• DESCRIPTION OF THE TASK: Please reproduce the following records exactly as they appear.

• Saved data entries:
⁂

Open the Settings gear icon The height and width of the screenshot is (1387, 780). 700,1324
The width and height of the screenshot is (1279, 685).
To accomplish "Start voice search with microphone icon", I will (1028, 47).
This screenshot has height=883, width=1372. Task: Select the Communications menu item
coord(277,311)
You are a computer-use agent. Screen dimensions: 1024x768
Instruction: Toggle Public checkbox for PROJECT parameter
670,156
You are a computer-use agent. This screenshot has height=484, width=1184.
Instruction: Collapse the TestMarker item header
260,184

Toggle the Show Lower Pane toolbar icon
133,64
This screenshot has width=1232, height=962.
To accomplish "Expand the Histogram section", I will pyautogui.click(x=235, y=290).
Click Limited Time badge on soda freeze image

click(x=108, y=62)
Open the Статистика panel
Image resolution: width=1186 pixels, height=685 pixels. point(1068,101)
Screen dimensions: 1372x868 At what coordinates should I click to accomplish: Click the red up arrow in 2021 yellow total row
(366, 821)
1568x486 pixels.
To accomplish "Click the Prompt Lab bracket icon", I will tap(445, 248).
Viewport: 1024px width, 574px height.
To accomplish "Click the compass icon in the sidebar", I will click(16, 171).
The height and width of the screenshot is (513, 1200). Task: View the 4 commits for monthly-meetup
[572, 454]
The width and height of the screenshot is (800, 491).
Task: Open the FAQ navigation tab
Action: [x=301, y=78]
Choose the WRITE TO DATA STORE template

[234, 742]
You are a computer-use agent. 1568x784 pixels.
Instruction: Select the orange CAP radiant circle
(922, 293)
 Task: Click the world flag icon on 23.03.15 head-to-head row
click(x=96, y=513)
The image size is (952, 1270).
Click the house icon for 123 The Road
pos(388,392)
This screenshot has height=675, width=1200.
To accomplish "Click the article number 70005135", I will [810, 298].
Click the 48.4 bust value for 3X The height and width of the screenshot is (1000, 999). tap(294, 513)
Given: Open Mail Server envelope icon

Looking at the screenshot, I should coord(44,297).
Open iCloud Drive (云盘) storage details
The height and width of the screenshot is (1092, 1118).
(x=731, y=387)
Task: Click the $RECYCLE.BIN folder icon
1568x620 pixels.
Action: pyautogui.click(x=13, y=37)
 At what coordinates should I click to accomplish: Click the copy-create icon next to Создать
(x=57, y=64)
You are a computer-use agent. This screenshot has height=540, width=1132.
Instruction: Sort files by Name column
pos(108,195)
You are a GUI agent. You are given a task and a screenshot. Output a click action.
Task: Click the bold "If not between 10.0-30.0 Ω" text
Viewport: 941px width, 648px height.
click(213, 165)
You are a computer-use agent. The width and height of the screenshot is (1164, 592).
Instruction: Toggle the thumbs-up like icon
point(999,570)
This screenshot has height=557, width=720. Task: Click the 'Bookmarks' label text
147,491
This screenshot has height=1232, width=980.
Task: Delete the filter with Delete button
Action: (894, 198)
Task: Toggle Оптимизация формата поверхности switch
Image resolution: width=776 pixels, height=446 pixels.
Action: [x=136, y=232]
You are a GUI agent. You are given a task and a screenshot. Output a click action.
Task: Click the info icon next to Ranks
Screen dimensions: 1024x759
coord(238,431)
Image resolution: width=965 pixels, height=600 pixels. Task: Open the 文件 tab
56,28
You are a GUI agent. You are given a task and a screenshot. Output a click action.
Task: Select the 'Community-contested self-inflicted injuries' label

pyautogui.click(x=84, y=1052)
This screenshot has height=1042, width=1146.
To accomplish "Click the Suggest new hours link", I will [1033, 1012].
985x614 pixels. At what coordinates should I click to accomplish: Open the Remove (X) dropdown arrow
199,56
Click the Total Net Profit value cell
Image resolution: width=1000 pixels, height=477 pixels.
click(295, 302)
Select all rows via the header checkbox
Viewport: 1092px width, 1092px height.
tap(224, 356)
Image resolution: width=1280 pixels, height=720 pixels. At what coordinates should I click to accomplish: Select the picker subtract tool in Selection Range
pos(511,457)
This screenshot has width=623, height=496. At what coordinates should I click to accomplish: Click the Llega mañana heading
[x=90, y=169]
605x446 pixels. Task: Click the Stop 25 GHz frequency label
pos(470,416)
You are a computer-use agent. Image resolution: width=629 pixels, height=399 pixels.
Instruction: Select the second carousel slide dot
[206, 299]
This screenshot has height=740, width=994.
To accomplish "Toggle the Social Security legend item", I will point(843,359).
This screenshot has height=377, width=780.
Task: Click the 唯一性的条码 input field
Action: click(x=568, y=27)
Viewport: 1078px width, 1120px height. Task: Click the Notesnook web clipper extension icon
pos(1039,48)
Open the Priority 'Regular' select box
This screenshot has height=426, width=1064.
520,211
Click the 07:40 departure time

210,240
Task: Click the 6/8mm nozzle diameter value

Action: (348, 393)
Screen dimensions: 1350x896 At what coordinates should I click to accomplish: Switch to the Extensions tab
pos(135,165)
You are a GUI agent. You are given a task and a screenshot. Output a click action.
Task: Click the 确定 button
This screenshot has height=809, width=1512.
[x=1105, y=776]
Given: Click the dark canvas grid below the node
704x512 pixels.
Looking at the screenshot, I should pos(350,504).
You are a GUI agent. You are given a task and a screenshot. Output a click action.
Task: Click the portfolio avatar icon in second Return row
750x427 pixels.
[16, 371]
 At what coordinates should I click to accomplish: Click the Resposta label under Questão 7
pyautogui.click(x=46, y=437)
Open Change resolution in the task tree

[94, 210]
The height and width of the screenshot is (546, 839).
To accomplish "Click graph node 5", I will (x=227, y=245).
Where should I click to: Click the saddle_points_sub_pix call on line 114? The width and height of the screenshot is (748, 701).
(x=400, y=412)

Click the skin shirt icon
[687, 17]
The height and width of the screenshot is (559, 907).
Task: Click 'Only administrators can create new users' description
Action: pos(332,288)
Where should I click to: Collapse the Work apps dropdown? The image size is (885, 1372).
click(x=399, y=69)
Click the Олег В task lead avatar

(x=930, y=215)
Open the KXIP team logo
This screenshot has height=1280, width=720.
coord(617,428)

⁂

• THE ANSWER:
Open the Settings gear icon The height and width of the screenshot is (1387, 780). 700,1324
The width and height of the screenshot is (1279, 685).
To accomplish "Start voice search with microphone icon", I will (1028, 47).
This screenshot has height=883, width=1372. Task: Select the Communications menu item
coord(277,311)
You are a computer-use agent. Screen dimensions: 1024x768
Instruction: Toggle Public checkbox for PROJECT parameter
670,156
You are a computer-use agent. This screenshot has height=484, width=1184.
Instruction: Collapse the TestMarker item header
260,184

Toggle the Show Lower Pane toolbar icon
133,64
This screenshot has width=1232, height=962.
To accomplish "Expand the Histogram section", I will pyautogui.click(x=235, y=290).
Click Limited Time badge on soda freeze image

click(x=108, y=62)
Open the Статистика panel
Image resolution: width=1186 pixels, height=685 pixels. point(1068,101)
Screen dimensions: 1372x868 At what coordinates should I click to accomplish: Click the red up arrow in 2021 yellow total row
(366, 821)
1568x486 pixels.
To accomplish "Click the Prompt Lab bracket icon", I will tap(445, 248).
Viewport: 1024px width, 574px height.
To accomplish "Click the compass icon in the sidebar", I will click(16, 171).
The height and width of the screenshot is (513, 1200). Task: View the 4 commits for monthly-meetup
[572, 454]
The width and height of the screenshot is (800, 491).
Task: Open the FAQ navigation tab
Action: [x=301, y=78]
Choose the WRITE TO DATA STORE template

[234, 742]
You are a computer-use agent. 1568x784 pixels.
Instruction: Select the orange CAP radiant circle
(922, 293)
 Task: Click the world flag icon on 23.03.15 head-to-head row
click(x=96, y=513)
The image size is (952, 1270).
Click the house icon for 123 The Road
pos(388,392)
This screenshot has height=675, width=1200.
To accomplish "Click the article number 70005135", I will [810, 298].
Click the 48.4 bust value for 3X The height and width of the screenshot is (1000, 999). tap(294, 513)
Given: Open Mail Server envelope icon

Looking at the screenshot, I should coord(44,297).
Open iCloud Drive (云盘) storage details
The height and width of the screenshot is (1092, 1118).
(x=731, y=387)
Task: Click the $RECYCLE.BIN folder icon
1568x620 pixels.
Action: pyautogui.click(x=13, y=37)
 At what coordinates should I click to accomplish: Click the copy-create icon next to Создать
(x=57, y=64)
You are a computer-use agent. This screenshot has height=540, width=1132.
Instruction: Sort files by Name column
pos(108,195)
You are a GUI agent. You are given a task and a screenshot. Output a click action.
Task: Click the bold "If not between 10.0-30.0 Ω" text
Viewport: 941px width, 648px height.
click(213, 165)
You are a computer-use agent. The width and height of the screenshot is (1164, 592).
Instruction: Toggle the thumbs-up like icon
point(999,570)
This screenshot has height=557, width=720. Task: Click the 'Bookmarks' label text
147,491
This screenshot has height=1232, width=980.
Task: Delete the filter with Delete button
Action: (894, 198)
Task: Toggle Оптимизация формата поверхности switch
Image resolution: width=776 pixels, height=446 pixels.
Action: [x=136, y=232]
You are a GUI agent. You are given a task and a screenshot. Output a click action.
Task: Click the info icon next to Ranks
Screen dimensions: 1024x759
coord(238,431)
Image resolution: width=965 pixels, height=600 pixels. Task: Open the 文件 tab
56,28
You are a GUI agent. You are given a task and a screenshot. Output a click action.
Task: Select the 'Community-contested self-inflicted injuries' label

pyautogui.click(x=84, y=1052)
This screenshot has height=1042, width=1146.
To accomplish "Click the Suggest new hours link", I will [1033, 1012].
985x614 pixels. At what coordinates should I click to accomplish: Open the Remove (X) dropdown arrow
199,56
Click the Total Net Profit value cell
Image resolution: width=1000 pixels, height=477 pixels.
click(295, 302)
Select all rows via the header checkbox
Viewport: 1092px width, 1092px height.
tap(224, 356)
Image resolution: width=1280 pixels, height=720 pixels. At what coordinates should I click to accomplish: Select the picker subtract tool in Selection Range
pos(511,457)
This screenshot has width=623, height=496. At what coordinates should I click to accomplish: Click the Llega mañana heading
[x=90, y=169]
605x446 pixels. Task: Click the Stop 25 GHz frequency label
pos(470,416)
You are a computer-use agent. Image resolution: width=629 pixels, height=399 pixels.
Instruction: Select the second carousel slide dot
[206, 299]
This screenshot has height=740, width=994.
To accomplish "Toggle the Social Security legend item", I will point(843,359).
This screenshot has height=377, width=780.
Task: Click the 唯一性的条码 input field
Action: click(x=568, y=27)
Viewport: 1078px width, 1120px height. Task: Click the Notesnook web clipper extension icon
pos(1039,48)
Open the Priority 'Regular' select box
This screenshot has height=426, width=1064.
520,211
Click the 07:40 departure time

210,240
Task: Click the 6/8mm nozzle diameter value

Action: (348, 393)
Screen dimensions: 1350x896 At what coordinates should I click to accomplish: Switch to the Extensions tab
pos(135,165)
You are a GUI agent. You are given a task and a screenshot. Output a click action.
Task: Click the 确定 button
This screenshot has height=809, width=1512.
[x=1105, y=776]
Given: Click the dark canvas grid below the node
704x512 pixels.
Looking at the screenshot, I should pos(350,504).
You are a GUI agent. You are given a task and a screenshot. Output a click action.
Task: Click the portfolio avatar icon in second Return row
750x427 pixels.
[16, 371]
 At what coordinates should I click to accomplish: Click the Resposta label under Questão 7
pyautogui.click(x=46, y=437)
Open Change resolution in the task tree

[94, 210]
The height and width of the screenshot is (546, 839).
To accomplish "Click graph node 5", I will (x=227, y=245).
Where should I click to: Click the saddle_points_sub_pix call on line 114? The width and height of the screenshot is (748, 701).
(x=400, y=412)

Click the skin shirt icon
[687, 17]
The height and width of the screenshot is (559, 907).
Task: Click 'Only administrators can create new users' description
Action: pos(332,288)
Where should I click to: Collapse the Work apps dropdown? The image size is (885, 1372).
click(x=399, y=69)
Click the Олег В task lead avatar

(x=930, y=215)
Open the KXIP team logo
This screenshot has height=1280, width=720.
coord(617,428)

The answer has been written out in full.